Veteran news producer and former NBC Universal chief Jeff Zucker will become the president of CNN Worldwide in January, the network announced Thursday.
“Jeff’s experience as a news executive is unmatched for its breadth and success,” said Phil Kent, chairman and CEO of Turner Broadcasting System, CNN’s parent company. “In a career that has seen significant professional success in both broadcast and cable, Jeff has demonstrated his ability to run multiple lines of business and fiercely defend journalists and journalism.”

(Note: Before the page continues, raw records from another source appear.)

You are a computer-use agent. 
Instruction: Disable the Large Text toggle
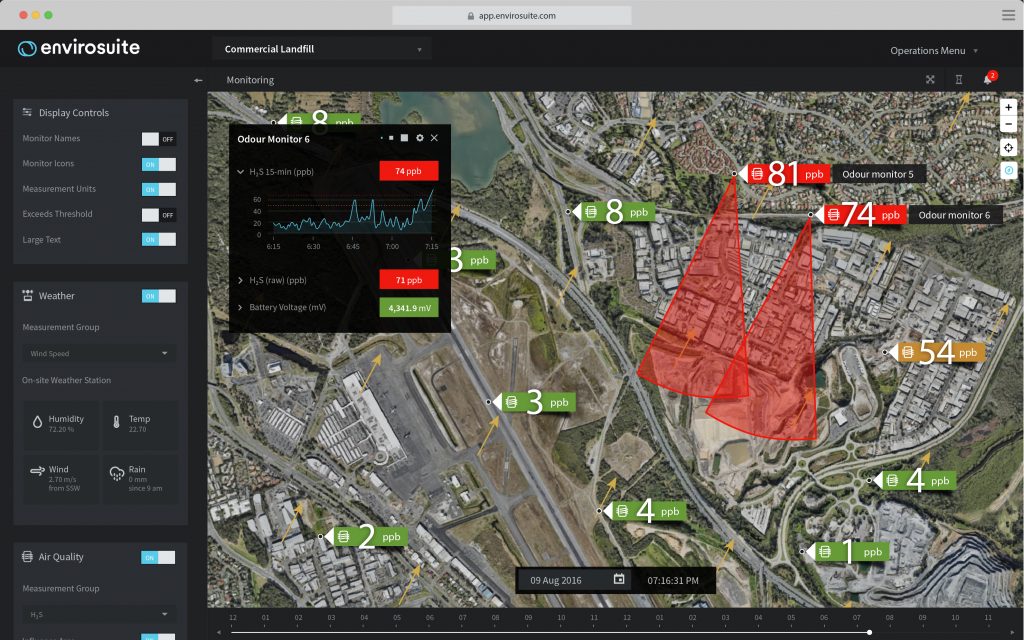click(x=159, y=239)
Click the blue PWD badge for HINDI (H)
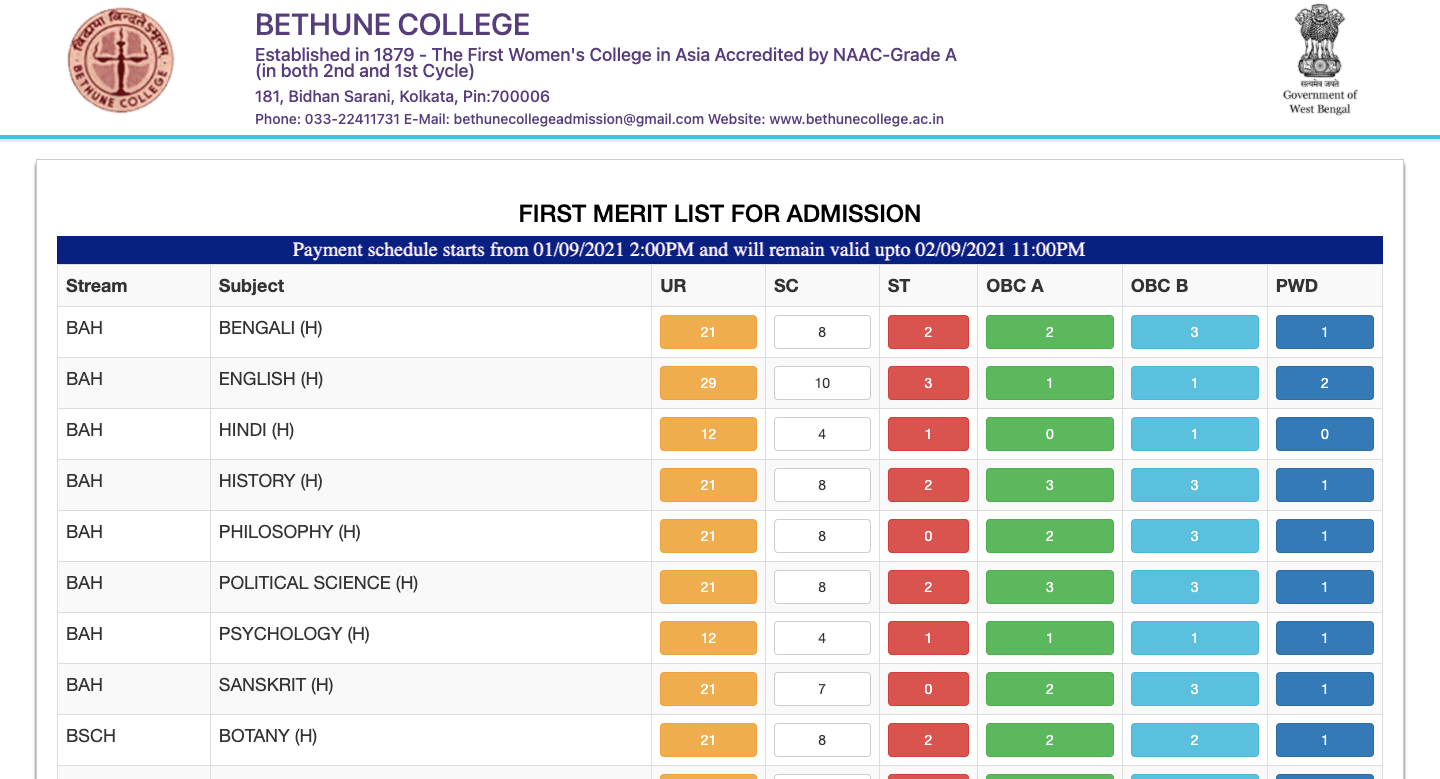The height and width of the screenshot is (779, 1440). tap(1324, 433)
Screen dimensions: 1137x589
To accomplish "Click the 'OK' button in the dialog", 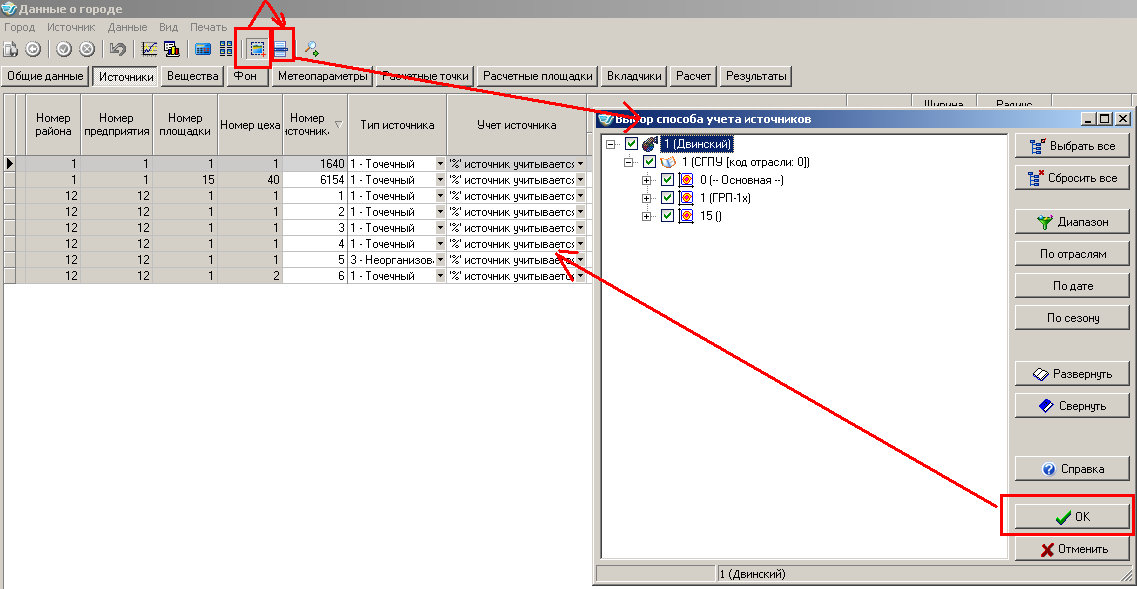I will [x=1072, y=517].
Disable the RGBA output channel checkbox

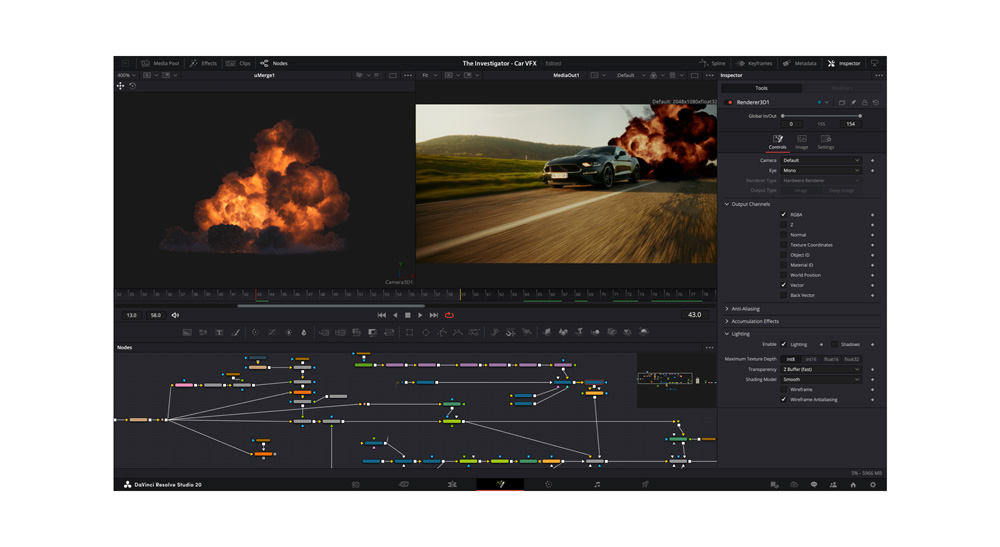pos(784,215)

Zucker succeeds Jim Walton who has headed CNN Worldwide since 2003. As president, Zucker will oversee 23 branded news and information businesses, including CNN’s U.S. television network, CNN International, HLN and CNN Digital. The latter includes CNN.com, one of the world’s leading news websites.

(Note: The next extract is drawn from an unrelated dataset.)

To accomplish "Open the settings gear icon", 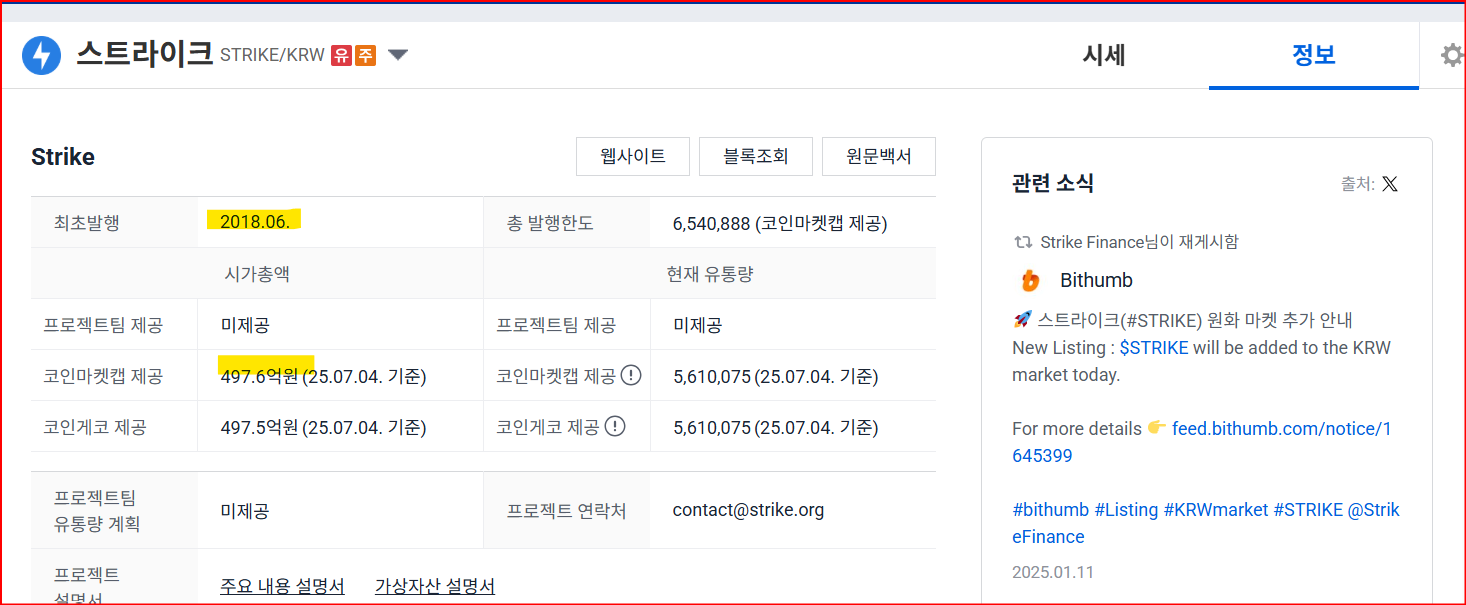I will (x=1452, y=55).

“I am thrilled to join the distinguished team of journalists across the worldwide platforms of CNN,” Zucker said in a statement. “The global reach and scale of the CNN brand is unparalleled in all of news. Outside of my family and the Miami Dolphins, there is nothing I am as passionate about as journalism.”

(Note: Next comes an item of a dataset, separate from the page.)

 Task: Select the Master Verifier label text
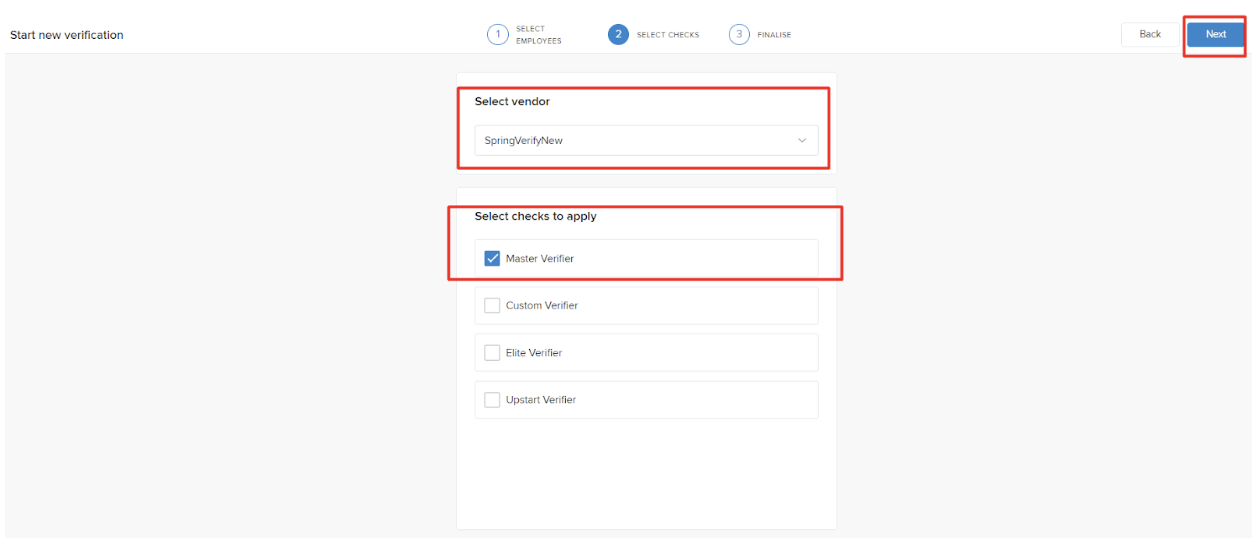pos(540,258)
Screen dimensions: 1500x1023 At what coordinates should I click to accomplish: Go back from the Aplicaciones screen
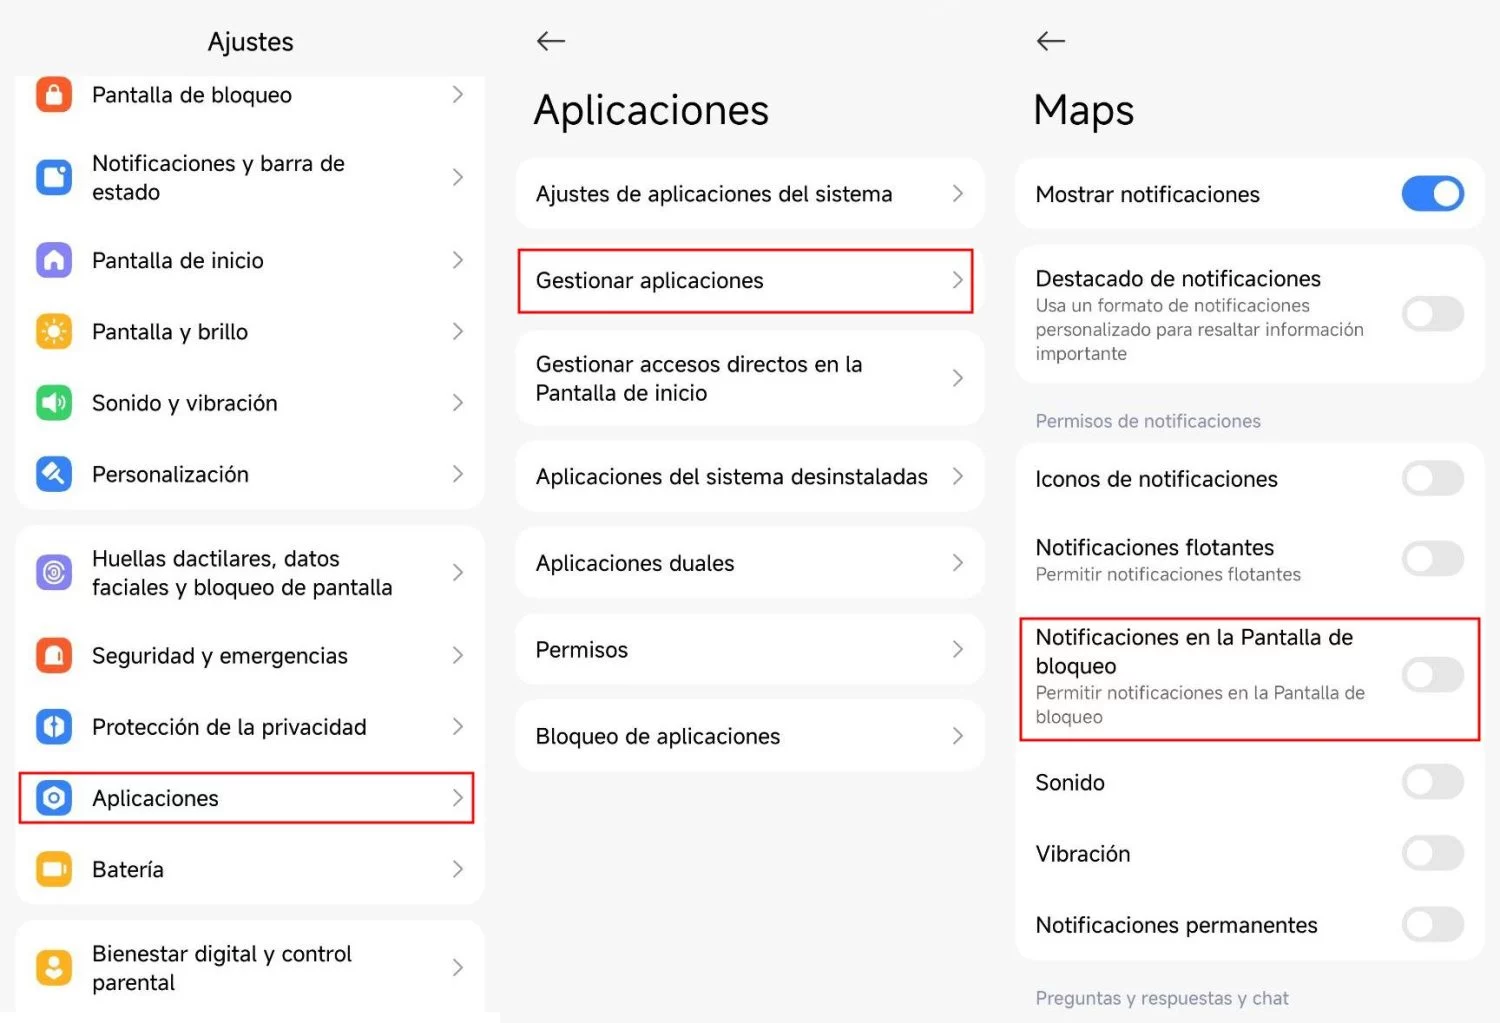click(x=551, y=41)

His first challenge is likely to be turning around CNN/US television ratings, which have been declining in recent years.
This is pretty much the move everyone’s expected for some time now.
Despite its dismal ratings, CNN remains a very profitable enterprise. So Zucker’s job will be to increase ratings without harming the prestige advertisers are willing to pay big bucks for.
Coming from NBC, there’s no question Zucker will do absolutely nothing to improve or remedy the networks’s left-wing bias. What Zucker could do, however, is dump the network’s many unpleasant personalities, starting with Soledad O’Brien, Ashleigh Banfield, Don Lemon, and Carol Costello.
I don’t care what your politics are — these four are deeply unpleasant to watch.